Dataset records
<<<<
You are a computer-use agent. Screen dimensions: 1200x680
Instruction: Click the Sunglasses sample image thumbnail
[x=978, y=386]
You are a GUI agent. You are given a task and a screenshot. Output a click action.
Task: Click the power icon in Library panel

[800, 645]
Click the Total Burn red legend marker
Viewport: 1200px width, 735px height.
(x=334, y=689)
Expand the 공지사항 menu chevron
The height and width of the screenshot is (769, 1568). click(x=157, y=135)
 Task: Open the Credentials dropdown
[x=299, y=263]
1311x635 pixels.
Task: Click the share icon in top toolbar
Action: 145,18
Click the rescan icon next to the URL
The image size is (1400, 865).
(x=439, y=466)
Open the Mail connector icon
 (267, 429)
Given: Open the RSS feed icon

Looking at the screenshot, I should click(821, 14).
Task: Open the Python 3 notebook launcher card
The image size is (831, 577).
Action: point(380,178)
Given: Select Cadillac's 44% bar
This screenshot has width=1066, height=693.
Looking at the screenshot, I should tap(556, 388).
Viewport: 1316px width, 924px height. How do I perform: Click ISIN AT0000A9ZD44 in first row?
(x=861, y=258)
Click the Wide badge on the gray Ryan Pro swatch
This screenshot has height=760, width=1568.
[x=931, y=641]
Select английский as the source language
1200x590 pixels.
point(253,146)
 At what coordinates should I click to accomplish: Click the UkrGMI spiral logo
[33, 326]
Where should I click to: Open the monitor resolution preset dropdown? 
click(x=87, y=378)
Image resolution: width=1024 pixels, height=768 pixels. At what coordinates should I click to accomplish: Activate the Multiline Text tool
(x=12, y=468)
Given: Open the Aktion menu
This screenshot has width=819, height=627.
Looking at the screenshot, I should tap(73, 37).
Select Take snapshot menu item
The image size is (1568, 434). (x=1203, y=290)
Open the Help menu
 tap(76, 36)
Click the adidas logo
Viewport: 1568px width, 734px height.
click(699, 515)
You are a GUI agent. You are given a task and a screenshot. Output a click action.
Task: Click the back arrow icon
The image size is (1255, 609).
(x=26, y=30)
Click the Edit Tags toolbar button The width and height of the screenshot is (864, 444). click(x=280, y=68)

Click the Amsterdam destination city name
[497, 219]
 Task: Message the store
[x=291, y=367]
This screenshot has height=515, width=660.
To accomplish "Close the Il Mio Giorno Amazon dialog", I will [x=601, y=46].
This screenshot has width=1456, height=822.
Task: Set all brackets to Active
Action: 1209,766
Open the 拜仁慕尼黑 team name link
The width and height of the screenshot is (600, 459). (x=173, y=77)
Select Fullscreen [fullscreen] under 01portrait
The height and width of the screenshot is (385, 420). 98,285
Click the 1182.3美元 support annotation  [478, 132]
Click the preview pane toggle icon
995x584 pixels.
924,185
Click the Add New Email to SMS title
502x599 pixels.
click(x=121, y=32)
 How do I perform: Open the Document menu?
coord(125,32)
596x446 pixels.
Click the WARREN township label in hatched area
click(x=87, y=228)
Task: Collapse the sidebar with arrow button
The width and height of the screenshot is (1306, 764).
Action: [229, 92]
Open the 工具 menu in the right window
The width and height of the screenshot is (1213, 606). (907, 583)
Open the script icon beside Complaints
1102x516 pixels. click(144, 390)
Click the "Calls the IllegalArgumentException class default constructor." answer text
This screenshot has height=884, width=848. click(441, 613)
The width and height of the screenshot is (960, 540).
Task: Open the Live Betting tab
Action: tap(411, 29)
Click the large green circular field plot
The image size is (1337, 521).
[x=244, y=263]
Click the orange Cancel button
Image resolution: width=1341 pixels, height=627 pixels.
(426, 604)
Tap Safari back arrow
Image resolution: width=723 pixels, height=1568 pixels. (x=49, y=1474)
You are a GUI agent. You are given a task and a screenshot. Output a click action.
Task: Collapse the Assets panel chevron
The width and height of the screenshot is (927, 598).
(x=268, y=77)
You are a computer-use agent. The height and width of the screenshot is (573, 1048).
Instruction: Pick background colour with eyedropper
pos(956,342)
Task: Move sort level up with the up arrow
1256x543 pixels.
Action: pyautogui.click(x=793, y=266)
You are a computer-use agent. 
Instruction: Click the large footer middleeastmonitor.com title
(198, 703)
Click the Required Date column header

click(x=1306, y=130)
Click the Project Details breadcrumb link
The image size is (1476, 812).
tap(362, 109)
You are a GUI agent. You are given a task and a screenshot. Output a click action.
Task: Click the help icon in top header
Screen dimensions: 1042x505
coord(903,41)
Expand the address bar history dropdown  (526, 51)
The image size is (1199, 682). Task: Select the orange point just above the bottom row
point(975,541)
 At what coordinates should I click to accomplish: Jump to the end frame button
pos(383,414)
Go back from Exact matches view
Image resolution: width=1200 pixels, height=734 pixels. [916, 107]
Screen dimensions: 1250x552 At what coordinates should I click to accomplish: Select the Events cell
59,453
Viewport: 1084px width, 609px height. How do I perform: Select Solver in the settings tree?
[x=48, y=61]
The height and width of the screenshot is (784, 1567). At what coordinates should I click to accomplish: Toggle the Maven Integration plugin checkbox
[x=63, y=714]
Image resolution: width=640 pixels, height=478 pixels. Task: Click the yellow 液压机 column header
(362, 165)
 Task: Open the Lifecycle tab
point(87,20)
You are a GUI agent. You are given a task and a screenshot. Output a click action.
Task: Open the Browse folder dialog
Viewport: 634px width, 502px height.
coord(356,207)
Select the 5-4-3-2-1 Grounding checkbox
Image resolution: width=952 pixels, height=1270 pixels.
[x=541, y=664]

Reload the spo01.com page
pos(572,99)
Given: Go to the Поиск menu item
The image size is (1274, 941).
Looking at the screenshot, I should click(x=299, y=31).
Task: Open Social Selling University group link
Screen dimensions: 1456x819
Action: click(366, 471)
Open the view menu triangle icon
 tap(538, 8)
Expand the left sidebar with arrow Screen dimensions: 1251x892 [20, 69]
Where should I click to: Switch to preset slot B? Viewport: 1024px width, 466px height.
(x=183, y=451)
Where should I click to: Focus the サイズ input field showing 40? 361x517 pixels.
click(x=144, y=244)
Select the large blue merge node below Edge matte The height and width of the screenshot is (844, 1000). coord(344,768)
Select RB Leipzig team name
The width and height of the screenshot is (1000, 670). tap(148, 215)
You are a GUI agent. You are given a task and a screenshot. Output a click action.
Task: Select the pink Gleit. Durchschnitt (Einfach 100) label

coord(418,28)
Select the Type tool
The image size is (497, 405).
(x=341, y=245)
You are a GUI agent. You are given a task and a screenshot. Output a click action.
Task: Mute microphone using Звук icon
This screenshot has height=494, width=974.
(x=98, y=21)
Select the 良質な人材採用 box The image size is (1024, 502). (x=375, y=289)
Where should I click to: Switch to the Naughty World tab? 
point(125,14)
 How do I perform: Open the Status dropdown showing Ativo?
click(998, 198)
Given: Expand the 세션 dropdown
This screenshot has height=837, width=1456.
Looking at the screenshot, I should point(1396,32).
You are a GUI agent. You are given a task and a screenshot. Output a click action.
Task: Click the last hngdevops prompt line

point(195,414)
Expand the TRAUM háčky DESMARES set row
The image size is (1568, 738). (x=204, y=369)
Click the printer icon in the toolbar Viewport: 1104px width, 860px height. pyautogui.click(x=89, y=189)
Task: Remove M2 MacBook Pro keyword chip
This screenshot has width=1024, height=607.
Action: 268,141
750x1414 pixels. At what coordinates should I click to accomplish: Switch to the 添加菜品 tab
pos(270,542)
>>>>
*EXERCISE PROMPT*: Nothing but the lines from the first line of the data through the line with "Given: Select Cadillac's 44% bar" should be returned, exactly as they appear, both ends included.

*SOLUTION FOR THIS PROBLEM*:
You are a computer-use agent. Screen dimensions: 1200x680
Instruction: Click the Sunglasses sample image thumbnail
[x=978, y=386]
You are a GUI agent. You are given a task and a screenshot. Output a click action.
Task: Click the power icon in Library panel

[800, 645]
Click the Total Burn red legend marker
Viewport: 1200px width, 735px height.
(x=334, y=689)
Expand the 공지사항 menu chevron
The height and width of the screenshot is (769, 1568). click(x=157, y=135)
 Task: Open the Credentials dropdown
[x=299, y=263]
1311x635 pixels.
Task: Click the share icon in top toolbar
Action: 145,18
Click the rescan icon next to the URL
The image size is (1400, 865).
(x=439, y=466)
Open the Mail connector icon
 (267, 429)
Given: Open the RSS feed icon

Looking at the screenshot, I should click(821, 14).
Task: Open the Python 3 notebook launcher card
The image size is (831, 577).
Action: point(380,178)
Given: Select Cadillac's 44% bar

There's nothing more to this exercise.